Поручик встал. Еще раз потрогал эфес и ругнул мошенника-грека. Небрежно отряхнул пыль с новеньких казачьих чикчир.
– Пойдемте к столу, барон. Да, кстати, представьте меня господам офицерам, ибо я здесь человек еще совершенно новый.
В тесной комнате дорожной харчевни, на пропахших луком и вытертых паласах, поджав под себя ноги, сидели два офицера.
Клюгенау подвел Карабанова сначала к громадному кавказцу, на плечах которого лежали погоны подполковника Хоперского полка. На серой черкеске офицера, туго перетянутой в тонкой талии, сверкали газыри чистого серебра, у пояса висела сабля в ножнах из черного рога. Но самое дорогое, что было в его уборе, так это нагайка: рукоять ее была в золоте и убрана зернистым жемчугом.

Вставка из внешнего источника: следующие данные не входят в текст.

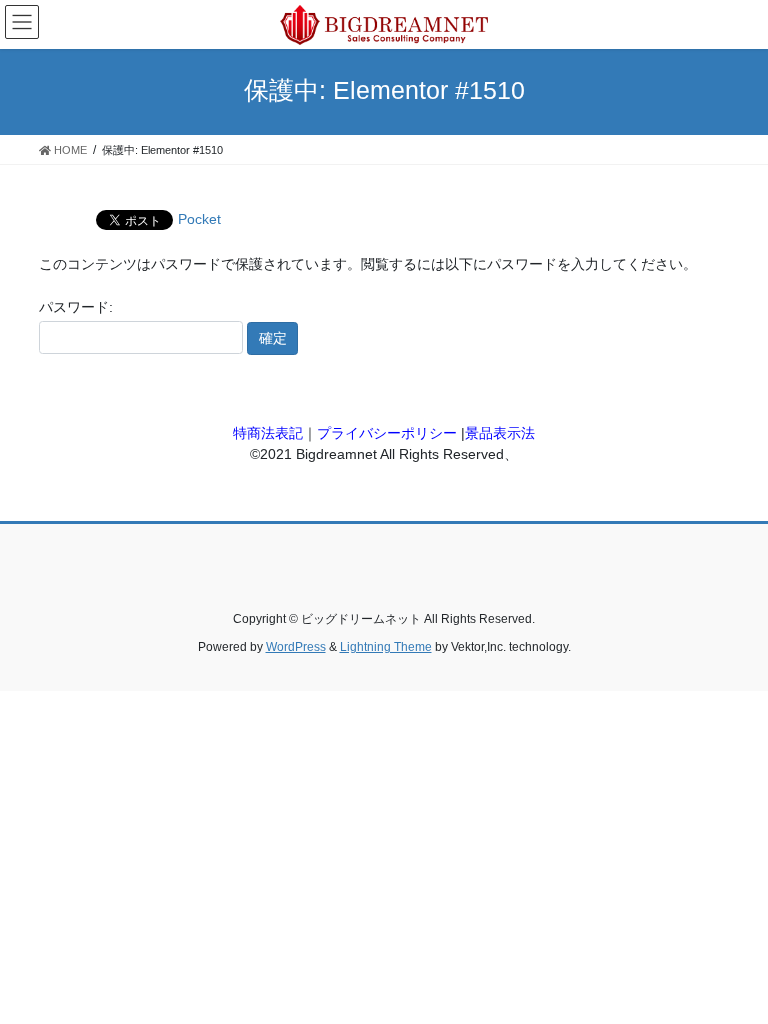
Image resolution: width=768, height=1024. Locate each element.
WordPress (296, 647)
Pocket (199, 219)
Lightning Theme (386, 647)
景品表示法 (500, 433)
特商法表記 (268, 433)
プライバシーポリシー (387, 433)
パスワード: (76, 307)
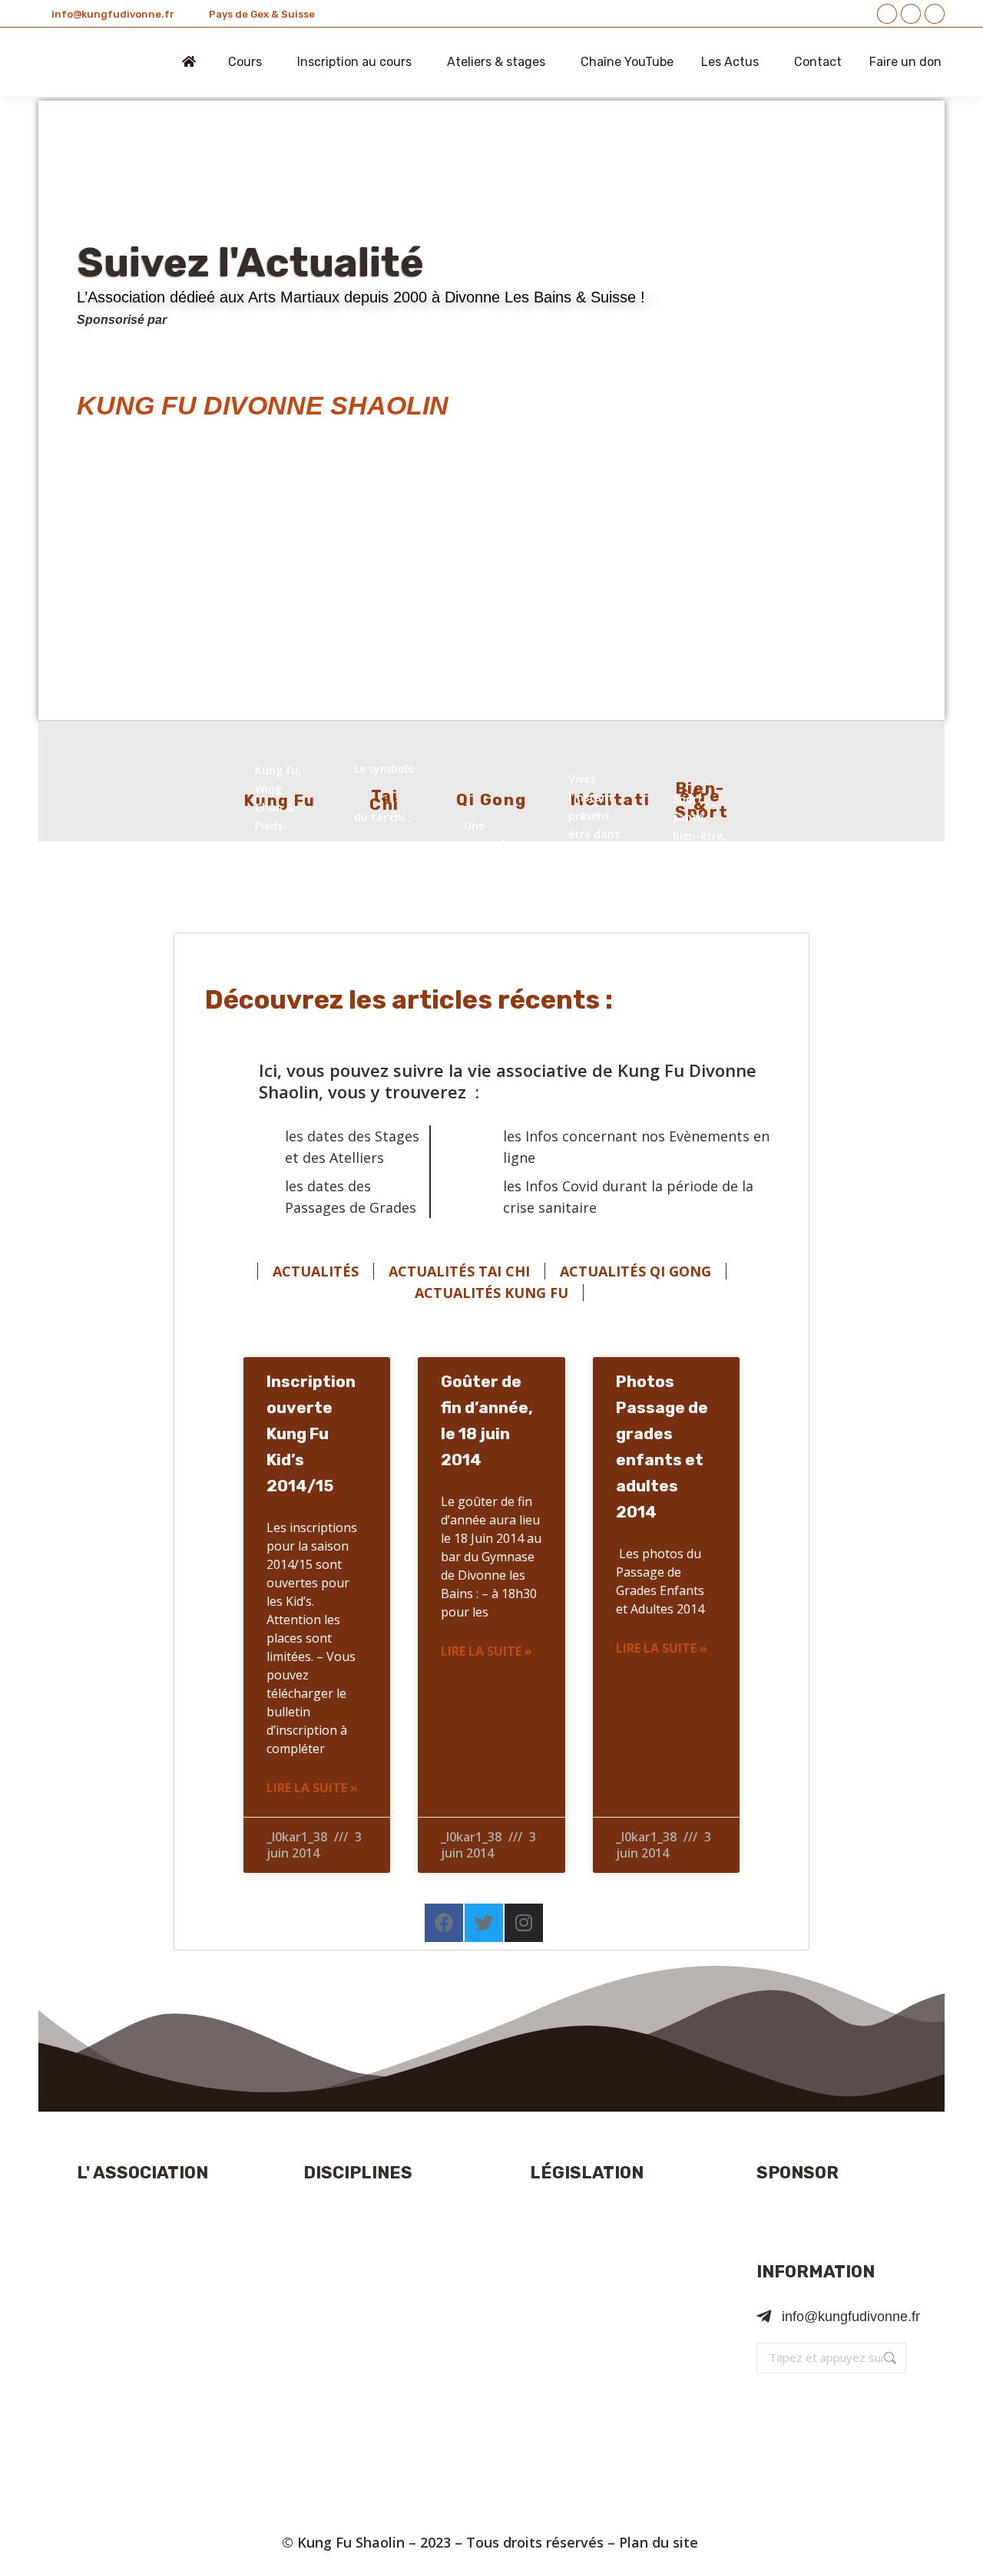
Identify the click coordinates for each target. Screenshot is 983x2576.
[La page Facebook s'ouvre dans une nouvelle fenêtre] (887, 14)
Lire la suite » (312, 1787)
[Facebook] (444, 1923)
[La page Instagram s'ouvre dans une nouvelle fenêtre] (935, 14)
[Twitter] (484, 1923)
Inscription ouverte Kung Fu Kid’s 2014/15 (311, 1433)
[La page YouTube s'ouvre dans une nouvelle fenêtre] (911, 14)
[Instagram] (524, 1923)
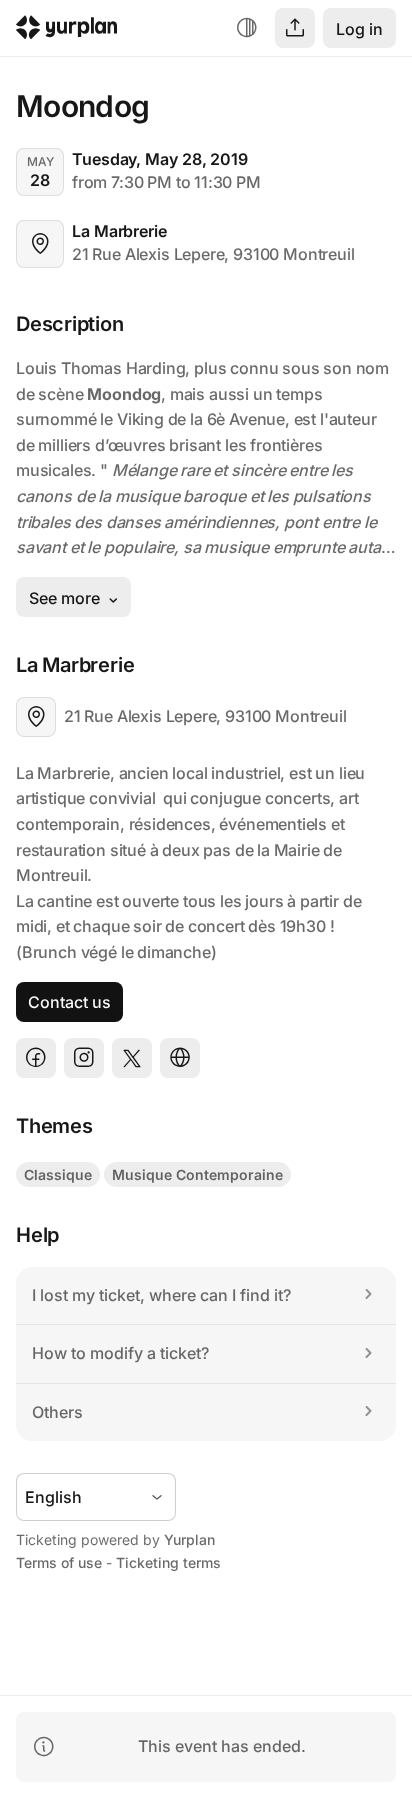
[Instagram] (84, 1058)
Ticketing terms (168, 1562)
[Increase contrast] (247, 28)
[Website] (180, 1058)
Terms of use (59, 1562)
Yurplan (189, 1539)
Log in (359, 29)
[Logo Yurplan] (67, 30)
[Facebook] (36, 1058)
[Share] (295, 28)
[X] (132, 1058)
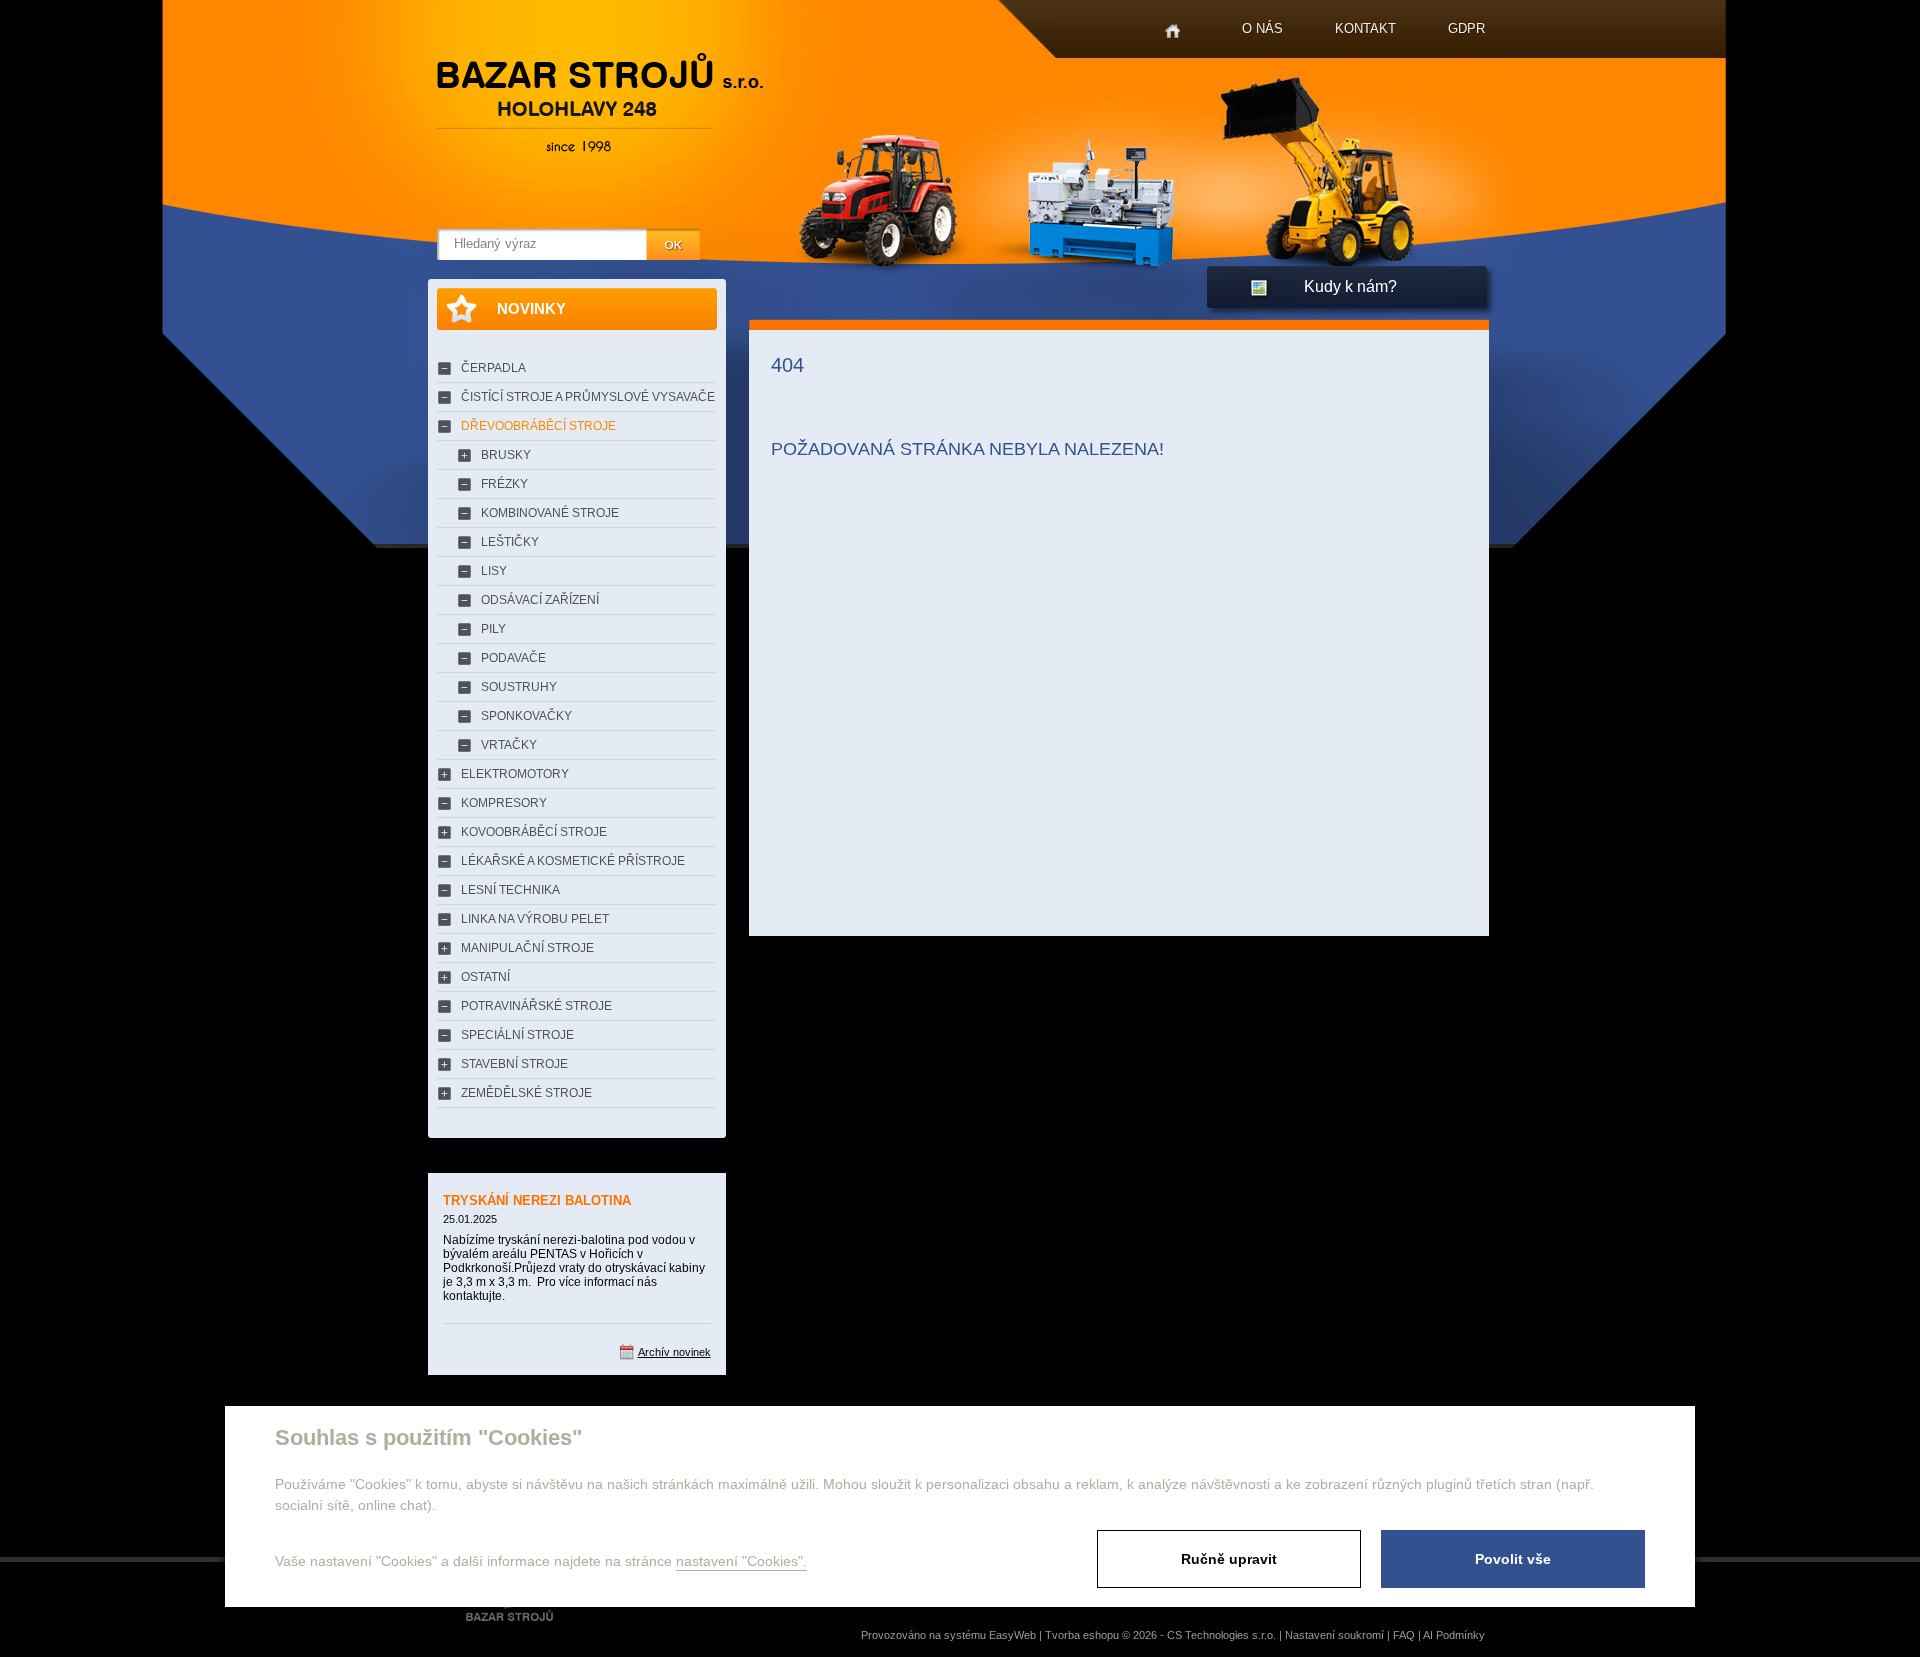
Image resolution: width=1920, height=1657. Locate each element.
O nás (1262, 28)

– Подполковник Исмаил-хан Нахичеванский, – назвал его Клюгенау, и в ответ Карабанов получил дружеский кивок и белозубую улыбку хана.
Второй офицер был в форме армейского врача: узкие погончики топорщились на его мятом мундире, весь он казался разбухшим и рыхлым; багровое лицо его было бугристым и желчным.
– Капитан Сивицкий, – хрипло назвал он себя и добавил с ожесточением: – Солдатский эскулап, живодер вашего брата. Желаю попадать ко мне за стол, но не советую попадаться ко мне на стол… Садитесь, поручик, и простите за дурной каламбур. Никогда не отличался остроумием!
Карабанов сел. На дворе испуганно заблеял барашек. Исмаил-хан вскочил, пробежал по пыльным коврам в мягких, по-кошачьи тихих сапожках.
– Двадцать нагаек духанщику! – заорал он в непонятном для Карабанова бешенстве. – Я думал, барашек уже изжарен, а он еще помирает!..
– Я бы, господа, выпил рюмку водки, – раздумчиво признался Сивицкий, как видно чем-то недовольный, и посмотрел на свои часы. – Девятый уже… – Врач щелкнул крышкою «мозера». – Никогда смолоду не ждал женщин, и даже сейчас, на старости лет, не повезло.